# CONSIGNE:
Recopiez en entier le texte ci-dessous sur l'Apocalypse de Jean, sans y changer un seul mot.

# TEXTE PROPOSÉ:
La fin de ce monde sera précédée de « grands signes ». C’est ce qui
est rapporté dans L’Apocalypse de Jean. L’ouvrage est majeur pour l’histoire
de la chrétienté et les imaginaires occidentaux, voire au-delà. Il raconte les
grands bouleversements, les grands affrontements annonciateurs des temps
derniers. Sa symbolique énigmatique, son hermétisme, ont suscité et
suscitent encore nombre d’interprétations. Et les mythologies collectives,
constamment en construction, n’ont pas manqué d’amalgamer les images de
Jean et celles empruntées tant à d’autres textes bibliques qu’à des ouvrages
apocryphes (qui ne sont pas acceptés dans les canons ou textes officiels juifs
ou chrétiens), voire à d’autres mythologies (maya, notamment). Nombre de
conquérants, de tyrans ou de dictateurs ont été ainsi identifiés au « prince
noir des nations », à « la bête » ; nombre de croyants se sont identifiés aux
« fils de lumière » affrontant les « fils des ténèbres ».
C’est ainsi que des sectes fondamentalistes ou des messianismes
issus des trois religions du Dieu unique ont cherché à faire advenir la
fin du monde. En interprétant à la lettre les textes prophétiques (tel Thomas
Mûnzer qui dirige en 1525 la révolte des « rustauds » allemands –
la Bauernkrieg –), ils ont cru ou croient possible de favoriser la venue des
temps derniers. Quand des juifs intégristes ou des évangélistes américains
lisent dans le Livre d’Ézéchiel « Les villes seront habitées, les ruines,
reconstruites », ils y comprennent que Dieu accomplira sa promesse quand
le Temple sera reconstruit et que seul le peuple élu sera propriétaire de la
ville. Pour certains intégrismes musulmans, nos temps obscurs (que
marquent la corruption des mœurs et les catastrophes naturelles) annoncent
le cataclysme ultime. Les uns et les autres veulent agir pour Dieu, accélérer
la fin de l’histoire, être comptés parmi les élus.

[Lignes du jeu de données]
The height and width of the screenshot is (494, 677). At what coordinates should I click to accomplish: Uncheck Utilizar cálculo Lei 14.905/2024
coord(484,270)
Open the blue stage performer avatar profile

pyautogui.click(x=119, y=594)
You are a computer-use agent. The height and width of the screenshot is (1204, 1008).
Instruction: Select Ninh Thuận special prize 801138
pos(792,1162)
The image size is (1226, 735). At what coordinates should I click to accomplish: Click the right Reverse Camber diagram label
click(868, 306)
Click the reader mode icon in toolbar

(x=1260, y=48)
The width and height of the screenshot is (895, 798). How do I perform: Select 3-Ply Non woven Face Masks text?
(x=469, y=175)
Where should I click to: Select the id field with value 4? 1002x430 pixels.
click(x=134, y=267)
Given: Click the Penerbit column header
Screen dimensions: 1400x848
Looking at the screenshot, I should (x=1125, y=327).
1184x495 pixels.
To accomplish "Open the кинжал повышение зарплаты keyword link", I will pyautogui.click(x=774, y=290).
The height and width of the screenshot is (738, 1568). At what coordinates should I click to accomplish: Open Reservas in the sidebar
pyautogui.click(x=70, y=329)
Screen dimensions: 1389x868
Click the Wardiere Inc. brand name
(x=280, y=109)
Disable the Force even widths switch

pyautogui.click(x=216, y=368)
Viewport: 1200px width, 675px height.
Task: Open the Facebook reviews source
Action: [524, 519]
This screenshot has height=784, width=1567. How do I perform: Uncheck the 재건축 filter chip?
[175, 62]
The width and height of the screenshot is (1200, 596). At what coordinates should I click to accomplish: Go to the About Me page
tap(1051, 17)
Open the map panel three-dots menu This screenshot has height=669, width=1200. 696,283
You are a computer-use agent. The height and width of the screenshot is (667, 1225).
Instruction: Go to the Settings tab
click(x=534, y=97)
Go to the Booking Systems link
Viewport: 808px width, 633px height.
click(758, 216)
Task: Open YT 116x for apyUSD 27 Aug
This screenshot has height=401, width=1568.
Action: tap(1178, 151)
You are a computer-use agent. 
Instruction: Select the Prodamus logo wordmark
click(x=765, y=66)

# RÉPONSE ATTENDUE:
La fin de ce monde sera précédée de « grands signes ». C’est ce qui
est rapporté dans L’Apocalypse de Jean. L’ouvrage est majeur pour l’histoire
de la chrétienté et les imaginaires occidentaux, voire au-delà. Il raconte les
grands bouleversements, les grands affrontements annonciateurs des temps
derniers. Sa symbolique énigmatique, son hermétisme, ont suscité et
suscitent encore nombre d’interprétations. Et les mythologies collectives,
constamment en construction, n’ont pas manqué d’amalgamer les images de
Jean et celles empruntées tant à d’autres textes bibliques qu’à des ouvrages
apocryphes (qui ne sont pas acceptés dans les canons ou textes officiels juifs
ou chrétiens), voire à d’autres mythologies (maya, notamment). Nombre de
conquérants, de tyrans ou de dictateurs ont été ainsi identifiés au « prince
noir des nations », à « la bête » ; nombre de croyants se sont identifiés aux
« fils de lumière » affrontant les « fils des ténèbres ».
C’est ainsi que des sectes fondamentalistes ou des messianismes
issus des trois religions du Dieu unique ont cherché à faire advenir la
fin du monde. En interprétant à la lettre les textes prophétiques (tel Thomas
Mûnzer qui dirige en 1525 la révolte des « rustauds » allemands –
la Bauernkrieg –), ils ont cru ou croient possible de favoriser la venue des
temps derniers. Quand des juifs intégristes ou des évangélistes américains
lisent dans le Livre d’Ézéchiel « Les villes seront habitées, les ruines,
reconstruites », ils y comprennent que Dieu accomplira sa promesse quand
le Temple sera reconstruit et que seul le peuple élu sera propriétaire de la
ville. Pour certains intégrismes musulmans, nos temps obscurs (que
marquent la corruption des mœurs et les catastrophes naturelles) annoncent
le cataclysme ultime. Les uns et les autres veulent agir pour Dieu, accélérer
la fin de l’histoire, être comptés parmi les élus.